> [DIRECTION 1]
Answer these from the Arloesiadur passage:
(a) What does the name Arloesiadur mean in Welsh?
(b) Which three measurement technologies are named together near the start?
(c) What kind of codes are official datasets structured around?
> [DIRECTION 2]
Decide whether each statement agrees with the Arloesiadur passage. Answer yes or no and quote the deciding words.
(a) The project has support from Welsh Government.
(b) Official datasets typically measure relationships between businesses and universities.
(c) Web data is generally released with a lag.
> [DIRECTION 3]
Reproduce the Arloesiadur passage from "Arloesiadur is a" up to and including "to address them?".

In our new project, Arloesiadur, we are building a data platform to measure and understand innovation, and inform policy.
We have started a new innovation analytics project with support from Welsh Government. It is called Arloesiadur (Innovation Tool in Welsh). In this project, we are building a web platform that harnesses the vast memory and interactivity of the web in order to measure and understand innovation, and inform policy.
What do the microscope, the census and the radar all have in common? They are measurement technologies that have transformed the way we see the world, and our ability to change it.
The web is another powerful measurement technology. It has a vast memory, capturing masses of highly detailed data about its users; and it is interconnected and interactive - it is easy to connect different datasets, republish data, and interact with it.[1] The result has been an explosion of massive, messy, fast-growing datasets – the vaunted big data revolution.[2]
Businesses and policymakers are using an expanding arsenal of analytics technologies to manage and create value from this data.[3] These tools can also help innovation policymakers whose job is to bolster new ideas and industries that drive growth.
Arloesiadur is a new Nesta project supported by Welsh Government, where we will create a data engine to automatically access, combine and analyse data to inform innovation policy in Wales. This engine will power an online platform where users can access and interact with the data.[4]
We think this is a great opportunity. Innovation analysts and policymakers have for long struggled with existing data sources about economic activity, such as business and labour surveys.[5] This is in great part because of their interest in novelty (new ideas, businesses, industries, communities, places etc.) created by complex networks of people, organisations and knowledge. These important aspects of innovation are not well captured in existing, traditional datasets.
Where do the problems lie? How can we use the web to address them?
Official datasets have a problem capturing novelty because they are structured around infrequently updated standard industrial (SIC) codes which don’t include those industries born or recognised after the codes were agreed. They have a problem capturing complexity because they typically don’t measure relationships between businesses, or between businesses and other organisations such as universities or government. Researchers in the field of Scientometrics use citations and authorship data in patents and papers to map some of these innovation networks, but this only covers those (relatively rare) industries that patent and publish.[6]
As a consequence, it is hard to use these data sources to answer questions of interest for innovation policymakers, such as:
Increasingly, we can mine the big memory of the web to fill existing innovation data gaps, and address some of these questions.
For example, we can download (scrape) the text in a company website and analyse it to determine its industry, even if the industry is not in the official classifications.[7] We can extract data from websites such as Meetup.com (a website to organise networking events), GitHub (a website where coders collaborate in software projects) or Twitter to measure and map innovation networks outside science and tech-based sectors.[8]Another advantage of web data is that it can be more timely than official datasets that are generally released with a lag.

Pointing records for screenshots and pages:
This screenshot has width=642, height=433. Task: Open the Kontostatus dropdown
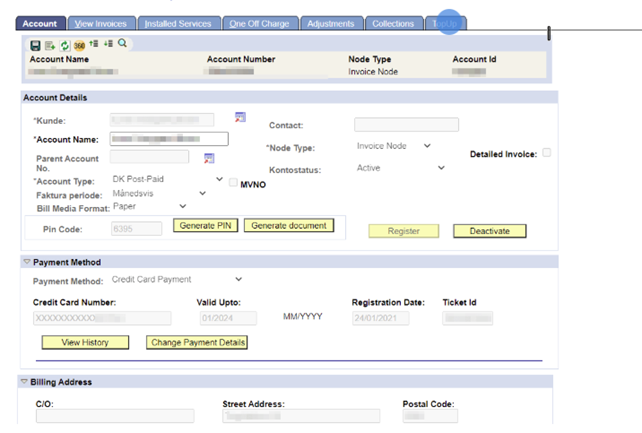pos(440,168)
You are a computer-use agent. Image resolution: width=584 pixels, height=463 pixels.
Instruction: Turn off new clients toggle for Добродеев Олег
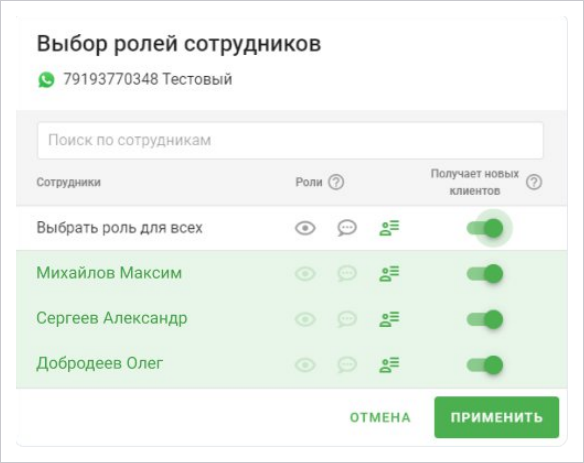point(485,365)
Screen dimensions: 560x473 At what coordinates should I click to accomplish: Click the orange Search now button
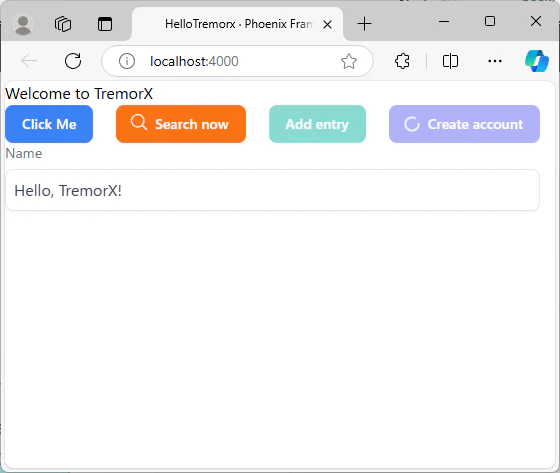point(181,124)
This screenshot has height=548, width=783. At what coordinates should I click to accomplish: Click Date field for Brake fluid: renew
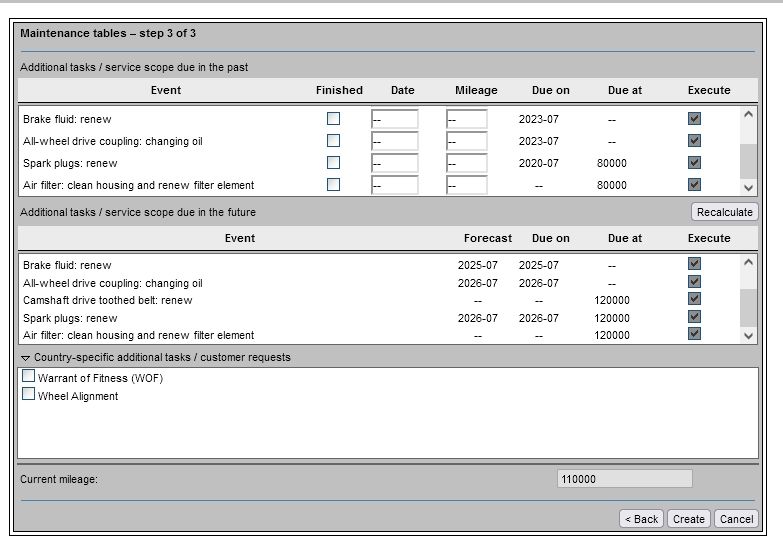[x=394, y=120]
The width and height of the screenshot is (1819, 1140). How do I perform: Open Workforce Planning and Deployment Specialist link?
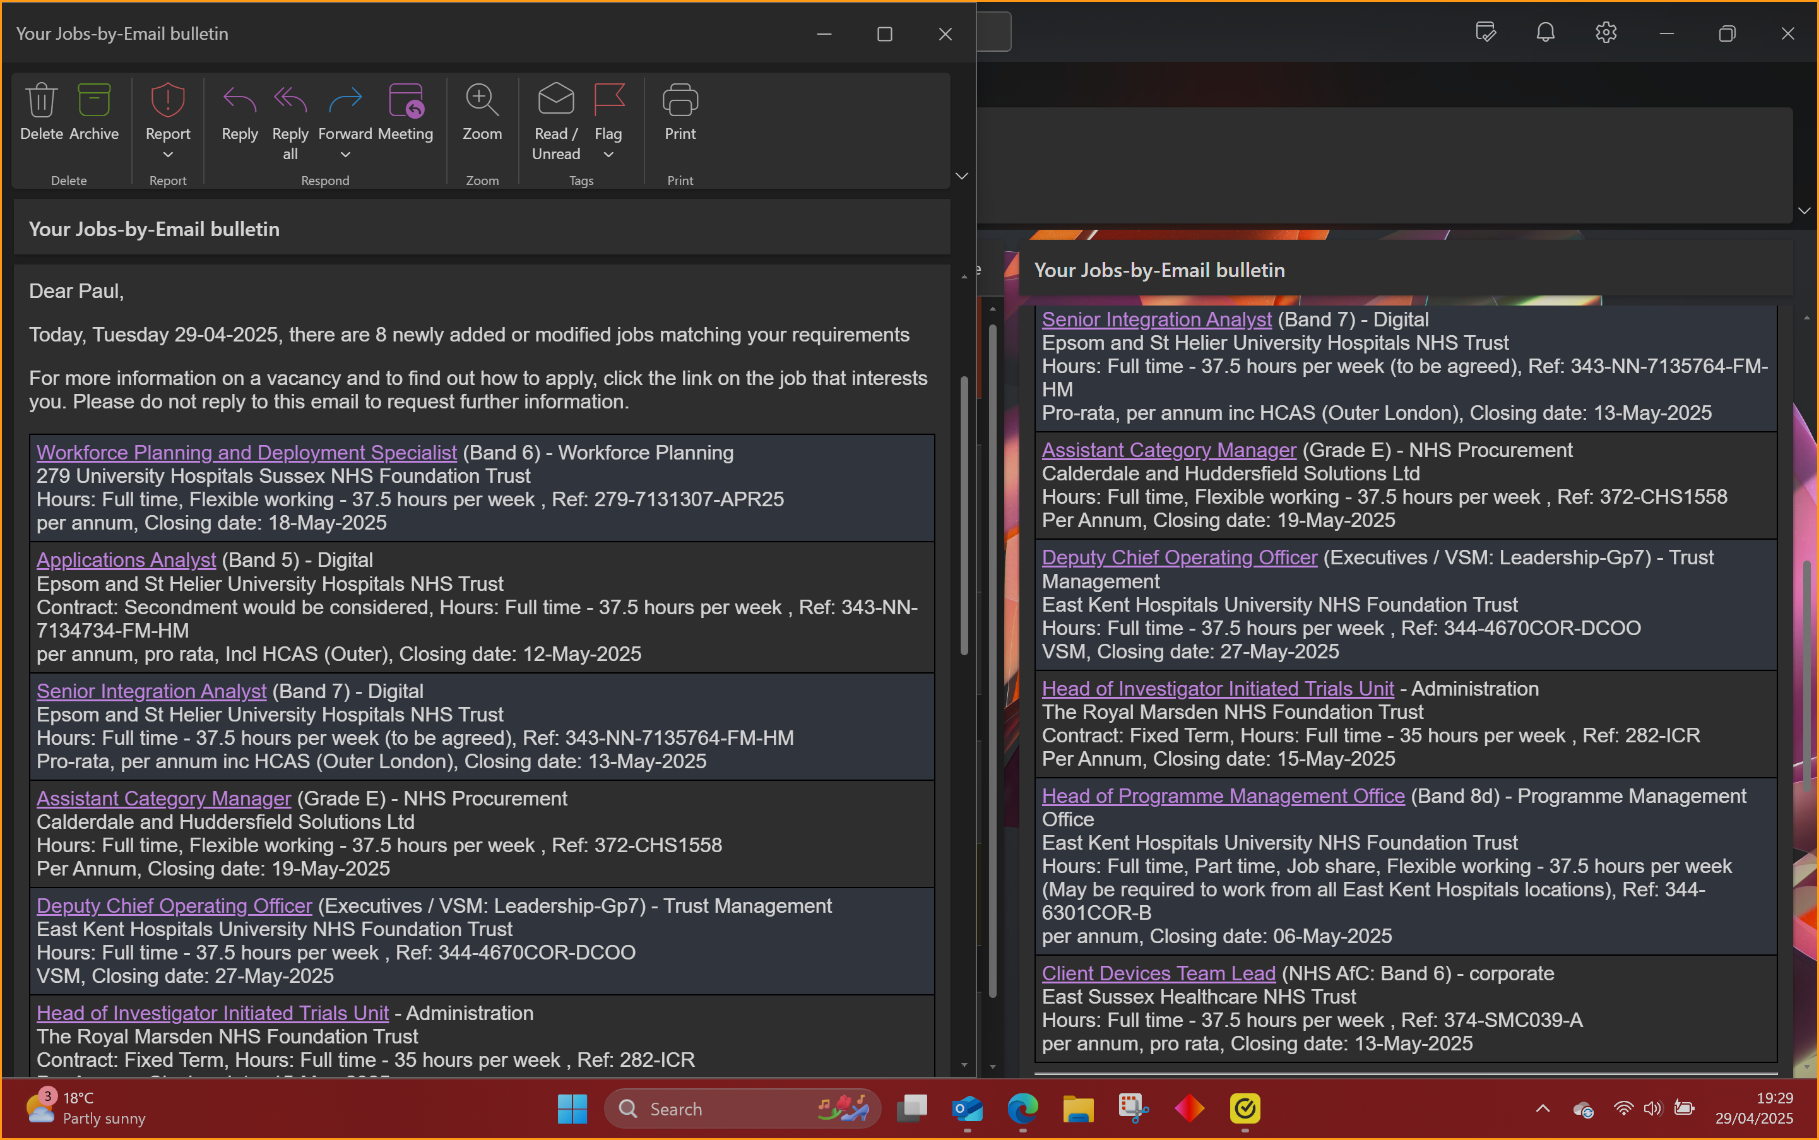coord(246,453)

> [COMPLETE RESPONSE 1]
(a) Innovation Tool
(b) The microscope, the census and the radar
(c) Infrequently updated standard industrial (SIC) codes

> [COMPLETE RESPONSE 2]
(a) Yes: "Arloesiadur is a new Nesta project supported by Welsh Government"
(b) No: "they typically don’t measure relationships between businesses, or between businesses and other organisations such as universities or government"
(c) No: "Another advantage of web data is that it can be more timely than official datasets that are generally released with a lag."

> [COMPLETE RESPONSE 3]
Arloesiadur is a new Nesta project supported by Welsh Government, where we will create a data engine to automatically access, combine and analyse data to inform innovation policy in Wales. This engine will power an online platform where users can access and interact with the data.[4]
We think this is a great opportunity. Innovation analysts and policymakers have for long struggled with existing data sources about economic activity, such as business and labour surveys.[5] This is in great part because of their interest in novelty (new ideas, businesses, industries, communities, places etc.) created by complex networks of people, organisations and knowledge. These important aspects of innovation are not well captured in existing, traditional datasets.
Where do the problems lie? How can we use the web to address them?